> _Task statement_
Your job is to report every line of the entries that has "agent".

(Dataset entries)
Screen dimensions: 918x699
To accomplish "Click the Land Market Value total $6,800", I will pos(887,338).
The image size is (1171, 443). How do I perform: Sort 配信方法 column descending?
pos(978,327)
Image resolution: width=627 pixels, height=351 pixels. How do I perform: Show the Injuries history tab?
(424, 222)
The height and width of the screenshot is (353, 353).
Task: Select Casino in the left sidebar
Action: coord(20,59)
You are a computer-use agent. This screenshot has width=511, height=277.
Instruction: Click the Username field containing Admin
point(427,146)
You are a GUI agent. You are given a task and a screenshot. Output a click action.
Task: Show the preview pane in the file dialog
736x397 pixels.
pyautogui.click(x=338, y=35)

> _Exercise output_
You are a computer-use agent. This screenshot has width=511, height=277.
You are a GUI agent. You are given a task and a screenshot. Output a click action.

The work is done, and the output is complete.